*Excerpted passage*:
+++

Here’s a tip that can help you streamline the hiring process if you reasonably believe you will have a large number of applicants.
Instead of listing preferred qualifications, include a longer list of required ones.
That way, you should be able to whittle down the applicant list to those candidates closest to your ideal candidates.
And don’t forget that this phase should be a blind one with the hiring manager not knowing the age, sex or other protected classification for any of the candidates.
Recent case: Valerie was 51 years old when she applied for a position as a dental hygienist at a community dental clinic.
All applicants filled out the same form, which was submitted blind for review for meeting minimum qualifications.
The clinic received 25 applications and excluded everyone who didn’t identify as bilingual—which was a “preferred” qualification according to the job posting.
That left just three candidates, and excluded Valerie. The hygienist hired was a current employee who had Spanish language skills.
Valerie sued, alleging age discrimination. She got through the initial phase of the lawsuit because she had been screened out from consideration on bilingual skills—something that had been listed as a preferred and not an essential qualification and because someone substantially younger got the job.

+++

*Material supplied*:

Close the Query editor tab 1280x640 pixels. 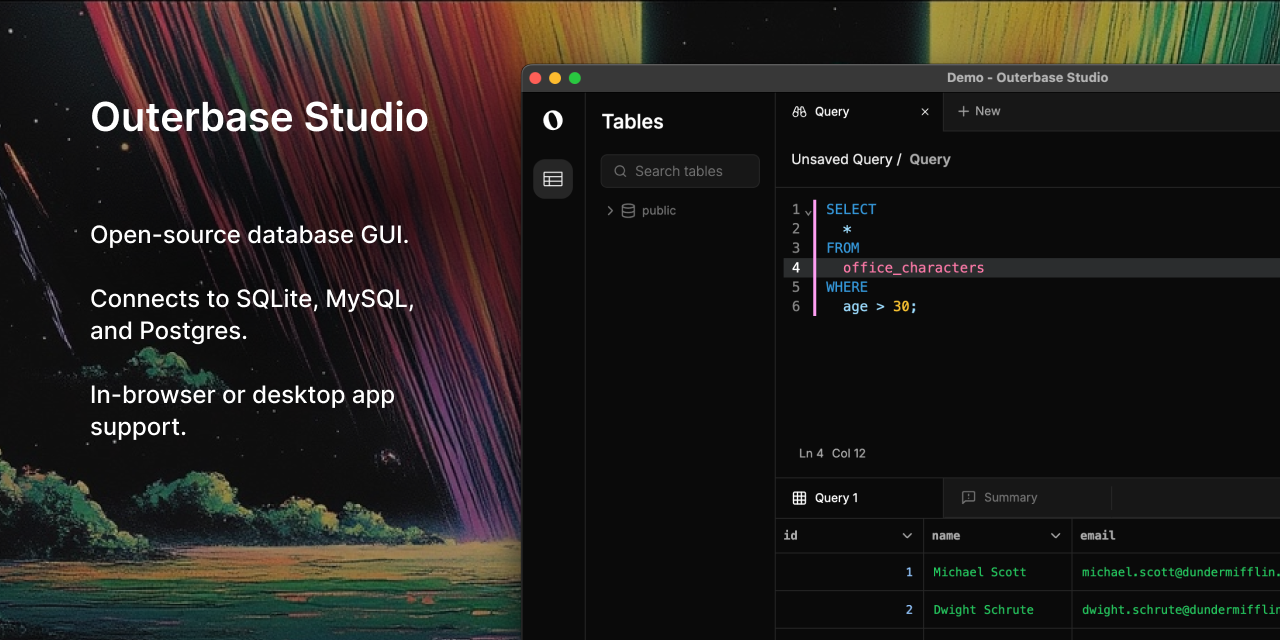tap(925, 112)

+++

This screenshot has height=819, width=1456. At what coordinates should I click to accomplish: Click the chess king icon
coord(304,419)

+++

*What is needed*: Transcribe the text on screening job applicants, starting at "That way, you" and ending at "the job posting.". The rows come from a source unrelated to the text.

*Task result*:
That way, you should be able to whittle down the applicant list to those candidates closest to your ideal candidates.
And don’t forget that this phase should be a blind one with the hiring manager not knowing the age, sex or other protected classification for any of the candidates.
Recent case: Valerie was 51 years old when she applied for a position as a dental hygienist at a community dental clinic.
All applicants filled out the same form, which was submitted blind for review for meeting minimum qualifications.
The clinic received 25 applications and excluded everyone who didn’t identify as bilingual—which was a “preferred” qualification according to the job posting.